For the purpose of determining population characteristics, instead of enumerating the
entire population, the individuals in the sample only are observed. Then the sample
characteristics are utilized to approximately determine or estimate the population.
The error involved in such approximation is known as sampling error. But sampling
results in considerable gains, especially in time and cost not only in respect of making
observations of characteristics but also in the subsequent handling of the data.
Parameter and Statistic:-
In order to avoid verbal confusion with the statistical constants of the population. viz.,
mean (μ), variance ( σ2). etc., which are usually referred to as parameters, statistical
measures computed from the sample observations alone, e.g., mean ( x_bar ). variance (
s2 ). etc ., have been termed by Professor R.A. Fisher as statistics.
Population Mean
Population Standard Deviation
The term population mean, which is the average score of the population on a given variable,
is represented by:
μ = ( Σ Xi ) / N
The symbol ‘μ’ represents the population mean. The symbol ‘Σ Xi’ represents the sum of
all scores present in the population (say, in this case) X1 X2 X3 and so on. The symbol
‘N’ represents the total number of individuals or cases in the population.
The population standard deviation is a measure of the spread (variability) of the scores on a
given variable and is represented by:
σ = sqrt[ Σ ( Xi – μ )2 / N ]
The symbol ‘σ’ represents the population standard deviation. The term ‘sqrt’ used in this
statistical formula denotes square root. The term ‘Σ ( Xi – μ )2’ used in the statistical
formula represents the sum of the squared deviations of the scores from their population
mean.
Population Variance
The population variance is the square of the population standard deviation and is represented
by:
σ2 = Σ ( Xi – μ )2 / N
The symbol ‘σ2’ represents the population variance.
Sample Mean
The sample mean is the average score of a sample on a given variable and is represented by:
x_bar = ( Σ xi ) / n
The term “x_bar” represents the sample mean. The symbol ‘Σ xi’ used in this formula
represents the represents the sum of all scores present in the sample (say, in this case)
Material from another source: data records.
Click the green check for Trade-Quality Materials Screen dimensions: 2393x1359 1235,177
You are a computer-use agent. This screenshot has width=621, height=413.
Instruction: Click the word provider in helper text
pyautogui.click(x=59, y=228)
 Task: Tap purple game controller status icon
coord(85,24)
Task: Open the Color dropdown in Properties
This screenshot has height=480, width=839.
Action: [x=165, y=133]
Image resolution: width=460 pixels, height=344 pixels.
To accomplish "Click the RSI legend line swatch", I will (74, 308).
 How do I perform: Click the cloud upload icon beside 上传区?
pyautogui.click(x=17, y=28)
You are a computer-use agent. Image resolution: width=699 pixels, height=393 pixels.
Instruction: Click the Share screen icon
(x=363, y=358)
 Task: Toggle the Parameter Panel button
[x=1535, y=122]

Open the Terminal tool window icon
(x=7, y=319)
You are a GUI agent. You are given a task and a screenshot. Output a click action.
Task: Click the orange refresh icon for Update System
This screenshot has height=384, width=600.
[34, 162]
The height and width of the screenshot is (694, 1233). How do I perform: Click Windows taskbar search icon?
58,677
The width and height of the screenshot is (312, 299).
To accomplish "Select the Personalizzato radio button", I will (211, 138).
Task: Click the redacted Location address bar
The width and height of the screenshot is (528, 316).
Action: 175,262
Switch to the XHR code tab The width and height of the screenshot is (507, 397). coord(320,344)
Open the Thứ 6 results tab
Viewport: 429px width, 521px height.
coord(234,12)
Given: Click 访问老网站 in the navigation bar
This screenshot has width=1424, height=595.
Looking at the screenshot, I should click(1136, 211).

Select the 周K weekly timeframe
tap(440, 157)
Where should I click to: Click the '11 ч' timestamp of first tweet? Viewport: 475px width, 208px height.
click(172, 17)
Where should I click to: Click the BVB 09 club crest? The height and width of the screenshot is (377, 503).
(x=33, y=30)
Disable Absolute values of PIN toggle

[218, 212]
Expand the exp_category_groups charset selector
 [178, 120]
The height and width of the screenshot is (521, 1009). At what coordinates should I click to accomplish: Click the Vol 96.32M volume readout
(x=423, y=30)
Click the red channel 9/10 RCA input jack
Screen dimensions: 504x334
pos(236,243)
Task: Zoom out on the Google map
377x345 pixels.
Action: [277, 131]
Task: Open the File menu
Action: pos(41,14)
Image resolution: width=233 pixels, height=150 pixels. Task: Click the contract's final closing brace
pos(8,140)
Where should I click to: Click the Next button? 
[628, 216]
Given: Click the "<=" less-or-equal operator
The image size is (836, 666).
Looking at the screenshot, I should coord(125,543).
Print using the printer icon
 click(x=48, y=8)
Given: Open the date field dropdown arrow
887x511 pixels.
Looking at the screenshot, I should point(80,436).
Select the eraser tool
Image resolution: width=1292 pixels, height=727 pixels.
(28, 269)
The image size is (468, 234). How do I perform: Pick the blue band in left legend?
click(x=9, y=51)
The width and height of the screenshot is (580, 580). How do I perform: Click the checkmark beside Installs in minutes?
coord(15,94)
x1 x2 x3 and so on. The symbol ‘n,’ represents the total number of individuals or
observations in the sample.
Sample Standard Deviation
The statistic called sample standard deviation, is a measure of the spread (variability) of
the scores in the sample on a given variable and is represented by:
s = sqrt [ Σ ( xi – x_bar )2 / ( n – 1 ) ] for large sample
OR
s = sqrt [ Σ ( xi – x_bar )2 / n ] (for sample size < 30 for T – test in stats.)
The term ‘Σ ( xi – x_bar )2’ represents the sum of the squared deviations of the scores
from the sample mean.
Sample Variance
The sample variance is the square of the sample standard deviation and is represented by:
s2 = Σ ( xi – x_bar )2 / ( n – 1 ) for large sample
OR
s2 = Σ ( xi – x_bar )2 / n (for sample size < 30 for T – test in stats.)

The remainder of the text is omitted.